Dirty Dancing **** (1987, Patrick Swayze, Jennifer Grey, Jerry Orbach) – Classic Movie Review 60


‘Nobody puts Baby in the corner.’

Patrick Swayze (1952-2009) stars in one of his two most famous roles (the other is 1990’s Ghost) as alluring tempter and one hell of a dirty dancer Johnny Castle, the camp instructor and local gigolo in a Catskills summer resort in upstate New York.


There, one summer, Johnny meets his romantic destiny in the cute and charming American middle-class teenager Frances ‘Baby’ Houseman (Jennifer Grey), who’s recently arrived along with her doctor father, Jerry Orbach.


Sparks are lit, love is in the air.

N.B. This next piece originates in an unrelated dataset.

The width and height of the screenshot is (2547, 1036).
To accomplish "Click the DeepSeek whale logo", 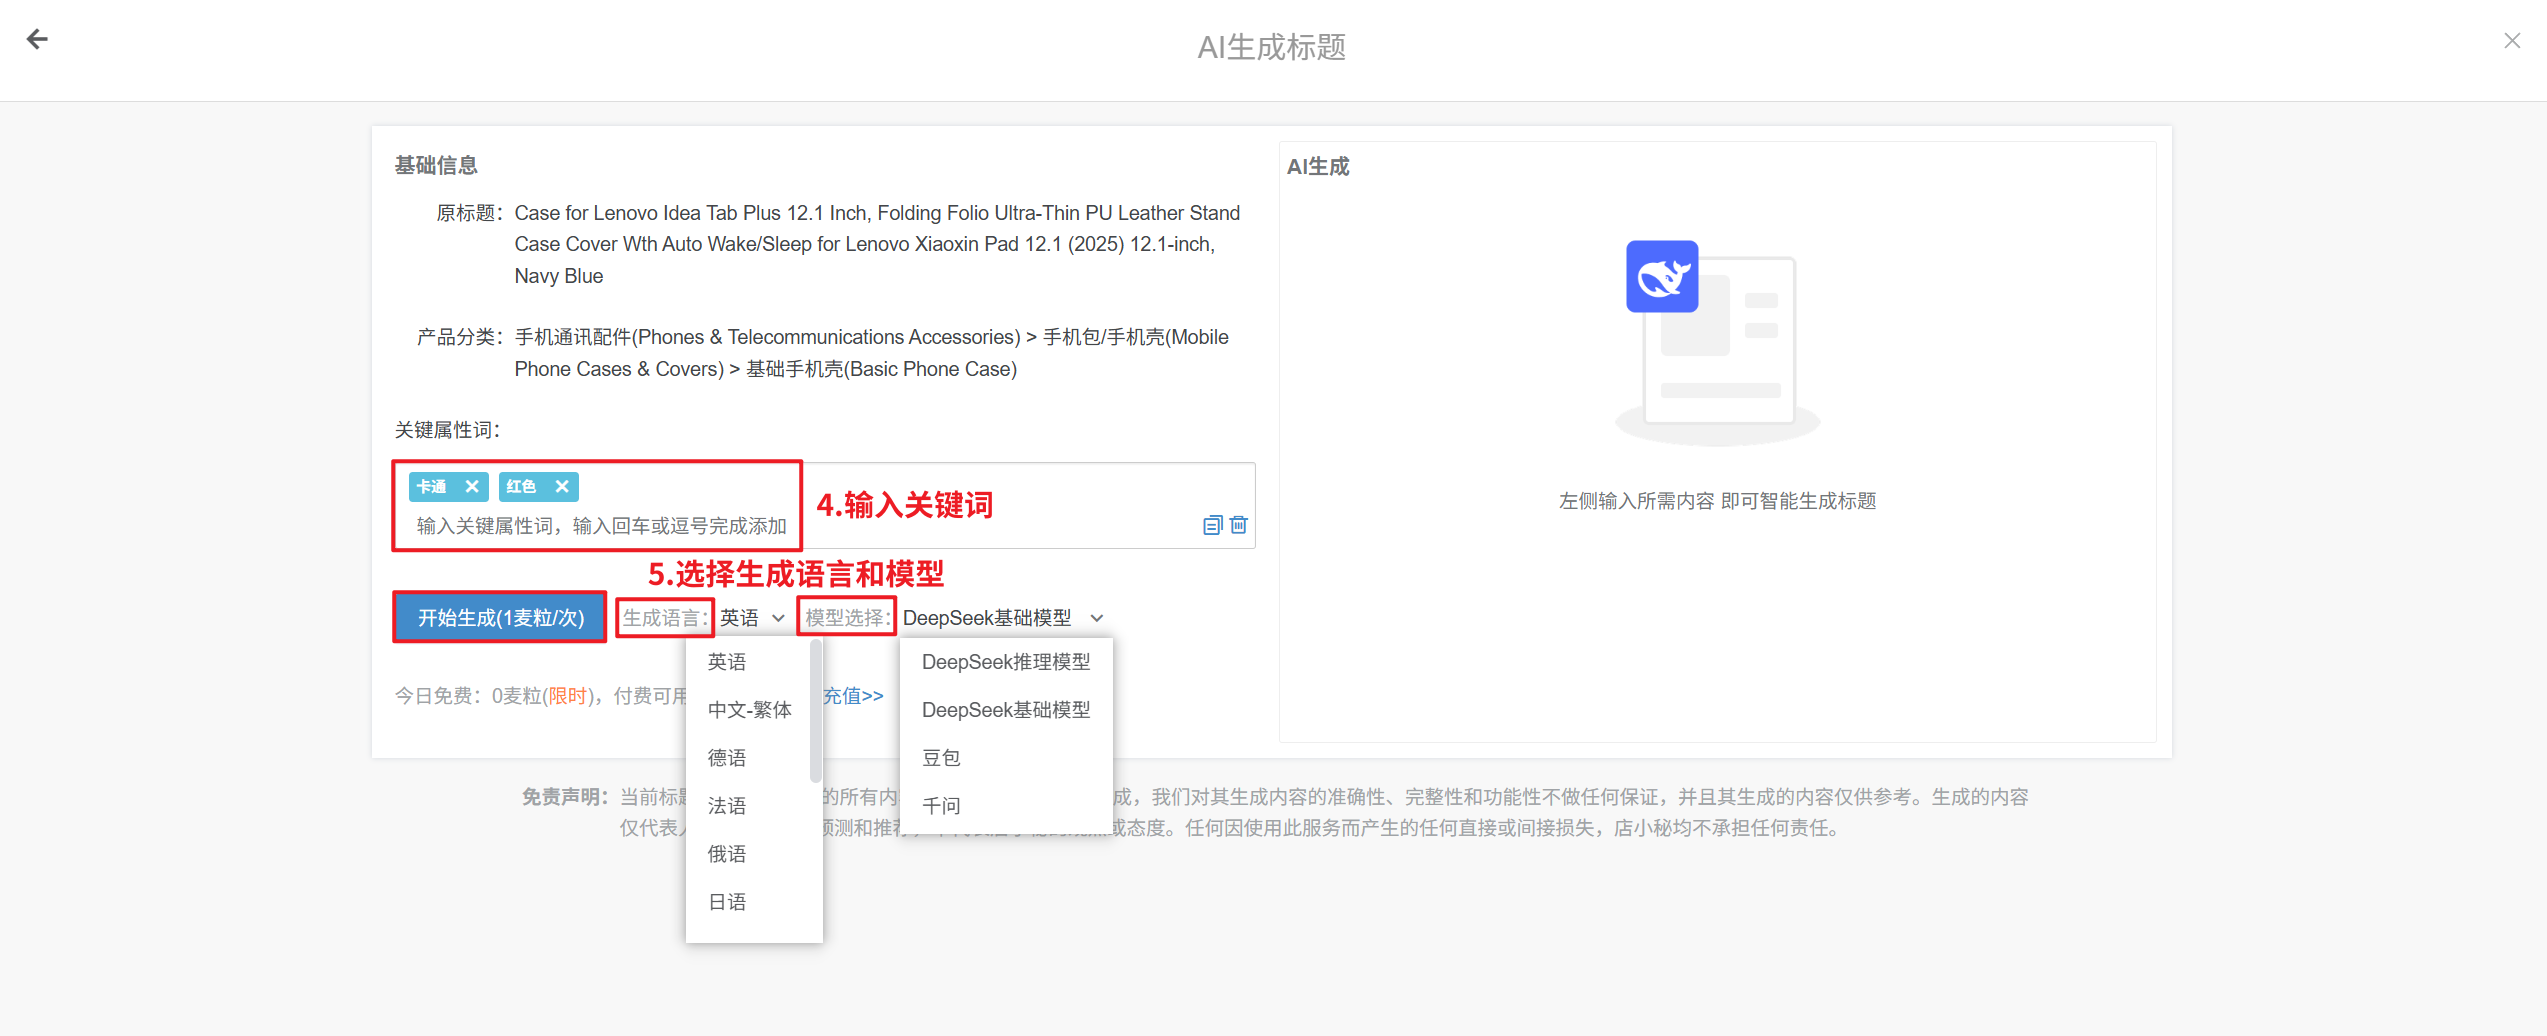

Baby mendaciously gets money from her dad to pay for Johnny’s dance partner Penny (Cynthia Rhodes)’s under-the-counter, back-alley abortion, and soon has the hots for Johnny when she stands in as his next partner and he teaches her a new routine.

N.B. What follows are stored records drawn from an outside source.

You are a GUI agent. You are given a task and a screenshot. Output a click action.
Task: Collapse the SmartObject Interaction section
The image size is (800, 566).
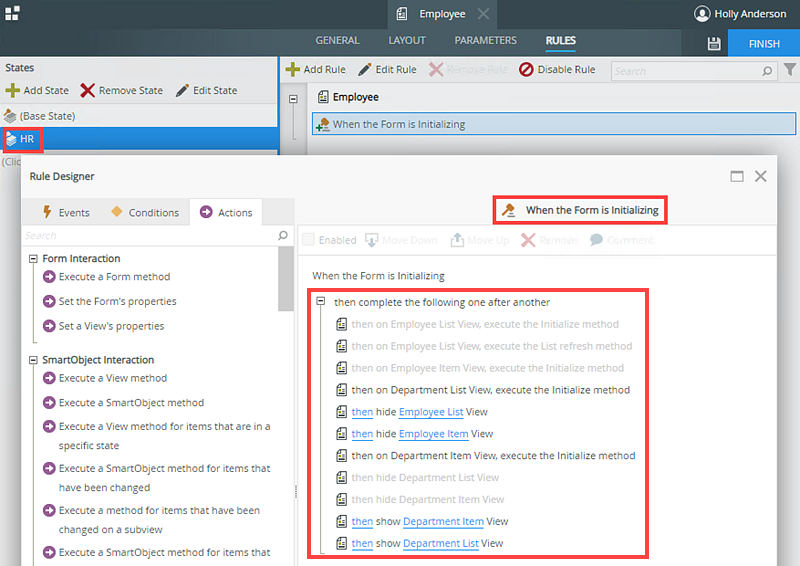33,360
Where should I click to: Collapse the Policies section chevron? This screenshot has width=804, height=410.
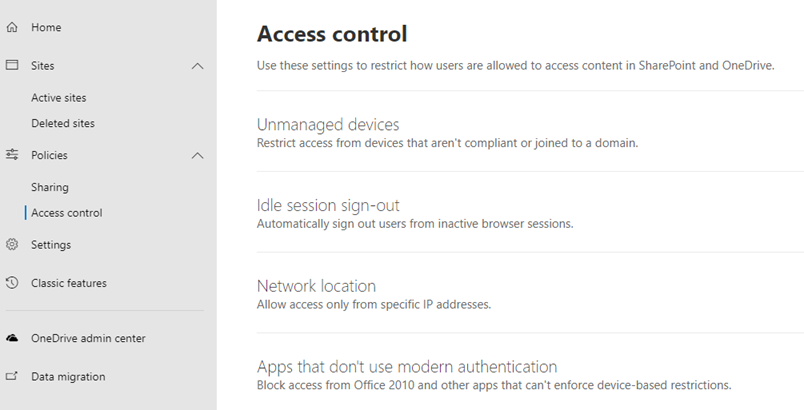[x=197, y=155]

And that sure upsets daddy, as (1) Johnny’s from a totally different world than Baby and (2) he, the Dad, is the one who unwittingly paid for the illegal abortion after Baby lied to him. Dad has to save the now very sick first partner Penny’s life (he’s a doctor, remember?). That job done, he bans Baby from associating with ‘those people’.


There may be little in the way of comedy, character development, outstanding acting, or even much of a story to speak of. And, unfortunately, there’s hardly a full-scale musical number in sight, but this is still an extremely engaging and appealing 60s-set drama with music.


It’s easy to see why it clicked big time at the box-office and has remained a much-loved favourite. That’s mainly all thanks to sexy Swayze in his vibrant prime, the pleasing Grey’s charming performance, and their sweet, credible chemistry together.


The film’s appeal is also down to the story’s simple, good nature and warm heart, as well as of course the promising situation of the alluring come-on of a title. It’s a very romantic movie of a kind they don’t make too often but is incredibly popular when they get it right. And, oh, the dancing is hot! So’s the music.


There’s a super soundtrack, mostly of songs from an even older era, to put everyone in the romantic mood: ‘Will You Love Me Tomorrow?’, ‘You Don’t Own Me, ‘Love Is Strange’, ‘Cry to Me’, ‘These Arms of Mine’, ‘Some Kind of Wonderful’, ‘Hey Baby’, ‘Hungry Eyes’, ‘Stay’, wipe Out’, ‘Big Girls Don’t Cry’, ‘Love Man’ and ‘Be My Baby’.


And then there’s the movie’s big-hit number in the catchy Oscar-winning song ‘I’ve Had the Time of My Life’, sung by Bill Medley and Jennifer Warnes, a real crowd-pleaser, plus the charming She’s Like the Wind co-written and sung by Swayze.


A pre-Law & Order Orbach enjoys one of his most prominent character actor roles as the, of course, eventually supportive father. It’s not the most grateful of parts, but he’s very effective in it. (He made 274 episodes of TV’s Law & Order from 19991 till his death in 2004.)


The film was lowish budget ($6million) and a mega hit, taking five times its cost back in the US alone.

It is directed by Emile Ardolino (1943-93), who won an Oscar for Best Documentary for He Make Me Feel Like Dancin’ (1983). He went on to make Chances Are, 3 Men and a Little lady, Sister Act and Gypsy. It was written by Eleanor Bergstein, based on her own experiences. She too was nicknamed ‘Baby’ till she was 22, her father was a doctor and she and spent summer in the Catskills as a dirty dancer.

Jennifer Grey is Joel (Cabaret) Grey’s daughter. The video was the first to sell a million in Britain. A TV series and stage musical followed.


A little warning for any parents: the adult themes (abortion, love scenes, dirty dancing) and swearing are all very mild but perhaps strong stuff for younger children. It has a 15 certificate.